Bay the Brave: Poway child with muscular dystrophy inspires community

Sometimes the most powerful stories of inspiration come from the smallest of sources. That’s certainly the case for 8-year-old Baylen Preece who brought the community together before the start of Poway’s varsity football game on October 7, 2022.

Baylen completed his goal of running one mile around the track, a goal his parents thought he would never achieve because of a rare genetic disorder he’s battled for two years. In October of 2020, Baylen was diagnosed with Duchenne muscular dystrophy. The disease causes progressive muscle weakness and deterioration due to the lack of the dystrophin protein that helps keep muscle cells intact.

“Once he was diagnosed, we were like, ‘We can’t wait, we can’t keep pushing things off,’” said Baylen’s mother, Laura Preece. “There’s not going to be a better time for a lot of things, so we made dreams or goals for a year while I was homeschooling him.”

During the pandemic, Baylen’s condition made isolation imperative to keep his immune system healthy. The Preece family turned a time of sadness into a time of hope for the future.

“One of the goals he made last year was to run a mile, and obviously we were like, ‘You know that’s going to be really hard for you to do buddy,’” Laura said. “But instead of saying no, we eventually said yes, but let’s figure out how we can make it work.”

Baylen’s father Josh says every time his son moves his body, his muscles are being broken-down and replaced by scar tissue. It makes simple movements extremely painful, and the act of running long distances nearly impossible.

“It seems like a small task, but it’s such a huge task, I would relate it to running a marathon,” Josh said.

The Preece family began talking to friends about how to help Baylen run his mile. The Poway School District, including the athletic department, did not hesitate to jump on board.

“They were so excited to do it, and it was amazing to see our community be like, ‘Absolutely, let’s not make it this simple thing— let’s go big,’” Laura said.

With the help from the football team, cheerleaders, the Titan Ambassador Program, along with friends, family, and even strangers— Baylen took to the track and kicked things off by running the first portion of the mile on his own.

“His teachers from his school will push him, and then the ambassadors are going to join in, so he’ll have this big crowd running with him as he’s doing it,” Laura said. “It’s hard to put into words how grateful I am that they are willing to make us feel loved and important, and making him feel like he’s the star of the night because he deserves so much.”

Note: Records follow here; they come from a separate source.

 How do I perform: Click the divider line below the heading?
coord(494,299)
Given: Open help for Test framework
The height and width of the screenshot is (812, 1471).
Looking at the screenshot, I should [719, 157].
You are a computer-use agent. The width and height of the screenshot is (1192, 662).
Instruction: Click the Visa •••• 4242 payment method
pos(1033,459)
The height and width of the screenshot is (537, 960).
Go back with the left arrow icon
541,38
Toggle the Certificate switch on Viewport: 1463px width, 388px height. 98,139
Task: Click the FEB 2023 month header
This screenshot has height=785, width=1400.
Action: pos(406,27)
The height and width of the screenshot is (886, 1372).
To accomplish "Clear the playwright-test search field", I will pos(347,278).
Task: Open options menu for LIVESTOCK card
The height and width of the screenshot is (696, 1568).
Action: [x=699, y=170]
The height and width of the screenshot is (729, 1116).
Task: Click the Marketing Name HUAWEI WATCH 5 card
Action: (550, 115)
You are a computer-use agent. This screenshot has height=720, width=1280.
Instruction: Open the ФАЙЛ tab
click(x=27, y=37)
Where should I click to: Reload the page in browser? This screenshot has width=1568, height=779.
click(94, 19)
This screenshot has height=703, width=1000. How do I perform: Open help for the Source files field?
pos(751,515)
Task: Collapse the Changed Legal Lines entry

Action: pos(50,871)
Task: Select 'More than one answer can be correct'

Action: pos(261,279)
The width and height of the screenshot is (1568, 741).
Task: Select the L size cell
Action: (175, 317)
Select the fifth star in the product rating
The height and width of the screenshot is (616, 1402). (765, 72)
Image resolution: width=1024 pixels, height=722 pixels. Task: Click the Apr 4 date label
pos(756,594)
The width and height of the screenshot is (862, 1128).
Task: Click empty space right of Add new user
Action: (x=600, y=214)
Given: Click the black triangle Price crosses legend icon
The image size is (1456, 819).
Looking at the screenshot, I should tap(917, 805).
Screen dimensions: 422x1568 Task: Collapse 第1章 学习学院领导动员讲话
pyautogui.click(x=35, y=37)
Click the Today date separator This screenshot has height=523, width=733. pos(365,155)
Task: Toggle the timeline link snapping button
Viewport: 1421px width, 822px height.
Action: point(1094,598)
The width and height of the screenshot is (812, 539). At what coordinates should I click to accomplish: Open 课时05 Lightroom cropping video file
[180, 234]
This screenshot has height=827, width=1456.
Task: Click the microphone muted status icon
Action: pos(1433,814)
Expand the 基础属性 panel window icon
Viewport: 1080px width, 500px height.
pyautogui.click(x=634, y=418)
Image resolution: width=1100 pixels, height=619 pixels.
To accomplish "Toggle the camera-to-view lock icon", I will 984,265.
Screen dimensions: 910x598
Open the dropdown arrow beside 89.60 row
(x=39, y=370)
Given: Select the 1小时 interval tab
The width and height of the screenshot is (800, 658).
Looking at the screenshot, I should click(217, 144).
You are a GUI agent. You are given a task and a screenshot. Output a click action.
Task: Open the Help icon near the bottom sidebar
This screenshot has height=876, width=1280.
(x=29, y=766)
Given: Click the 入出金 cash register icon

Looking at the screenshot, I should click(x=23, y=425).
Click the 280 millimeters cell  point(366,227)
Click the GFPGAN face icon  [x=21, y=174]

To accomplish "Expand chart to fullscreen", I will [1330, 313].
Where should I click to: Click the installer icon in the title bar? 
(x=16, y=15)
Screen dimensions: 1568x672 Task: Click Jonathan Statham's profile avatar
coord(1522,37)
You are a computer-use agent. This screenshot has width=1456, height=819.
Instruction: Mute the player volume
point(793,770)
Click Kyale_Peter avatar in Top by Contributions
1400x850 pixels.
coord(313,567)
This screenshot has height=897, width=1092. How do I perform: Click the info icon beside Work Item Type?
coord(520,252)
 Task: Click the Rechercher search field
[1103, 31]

To cries and cheers from the crowd, Baylen, despite his pain, finished the last portion of the mile on his own.

“The emotion in seeing your child accomplish such a huge feat and seeing him do such a task despite all of the pain I know he’s in, it’s amazing,” Josh said. “He lives life to the fullest. He may be limited on the days he has available to use his muscles, but he’s not going to let a day go by where he doesn’t beg us to go do something active.”

The family thanked the community for making the impossible possible for their son. They encouraged others dealing with difficulty to know that people want to offer support however they can.

“The community, the support is there. It’s hard for people to ask for help, and it’s something we struggled with the first few months of his diagnosis,” Josh said. “But we can’t do it alone.”